Con gritos de ¡Gobierno dimisión! y Ni un paso atrás contra la patronal y demandas de empleo y fin de los recortes de servicios sociales, miles de españoles entraron hoy en Madrid en las denominadas Marchas de la Dignidad.

Seis columnas llegadas de diversas regiones del país fueron formadas para condenar la política del conservador jefe del Gobierno, Mariano Rajoy, en 35 manifestaciones en toda la ciudad para converger luego en la Plaza Colón.

Unas 300 asociaciones de ciudadanos, sindicatos y partidos políticos de izquierda apoyan la iniciativa, ante la cual las autoridades movilizaron mil 750 agentes y advirtieron que no permitirán acampar en la ciudad, como anunciaron algunos manifestantes.

Coincidiendo con el ingreso de los primeros grupos, la delegada del Gobierno en Madrid, Cristina Cifuentes, advirtió sobre la posibilidad de una intervención policial si los infiltrados que aseguran van en las marchas provocan incidentes violentos.
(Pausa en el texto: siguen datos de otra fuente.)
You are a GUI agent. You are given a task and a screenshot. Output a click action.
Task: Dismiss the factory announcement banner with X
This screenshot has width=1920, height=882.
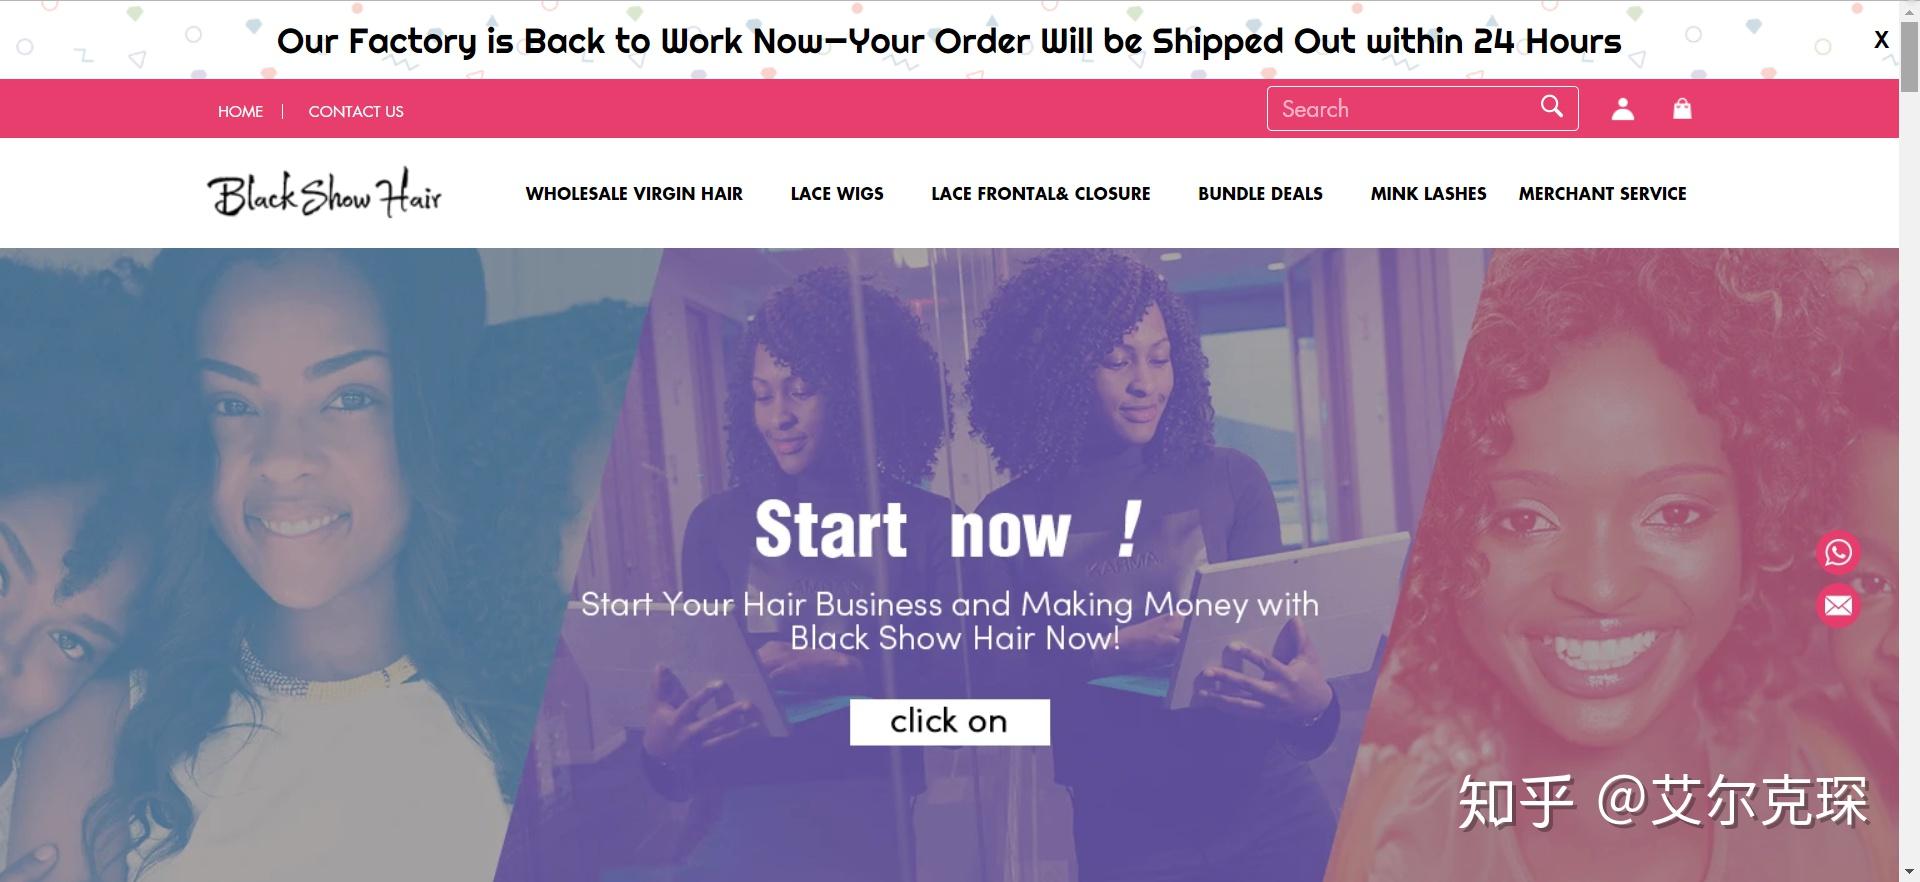(x=1881, y=40)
Las declaraciones fueron interpretadas por los organizadores como intento de criminalizar la acción luego que el presidente de la Comunidad de Madrid, Ignacio González, comparó las iniciativa con las del partido neonazi griego Amanecer Dorado.

Las marchas recorrieron calles céntricas de la salud con críticas a la política oficial que consideran es dictada por la llamada troika, integrada por el Fondo Monetario Internacional, el Banco Central Europeo y la Comunidad Europea.

Izquierda Unida, la tercera fuerza política, calificó de justas reivindicaciones expresadas por los parados, desahuciados, jornaleros, estudiantes, jóvenes y jubilados.

El manifiesto de las Marchas de la dignidad pide la salida del gobierno del Partido Popular en un país en una situación -dice- de emergencia social, que convoca a dar una respuesta colectiva y masiva de la clase trabajadora y la ciudadanía.

Millones de trabajadores,agrega, se encuentran sin empleo, cientos de miles de familias han perdido su casa, mientras la patronal, aprovecha el paro masivo y baja los salarios a las personas que aún tienen un empleo.

El manifiesto agrega que la juventud no tiene posibilidad de forjar un proyecto de vida digno con las actuales políticas y se ve abocada a emigrar.

Estas políticas que se fundamentan en el pago de una deuda ilegítima, son producto de la especulación bancaria y los excesos de los distintos gobiernos, advierte el documento.

La declaración acusa a las autoridades de privatizar lo rentable mientras recorta el presupuesto en salud, educación, transportes públicos, agua, energía, comunicaciones y servicios sociales, lo cual, advierte, redunda negativamente en los derechos ciudadanos.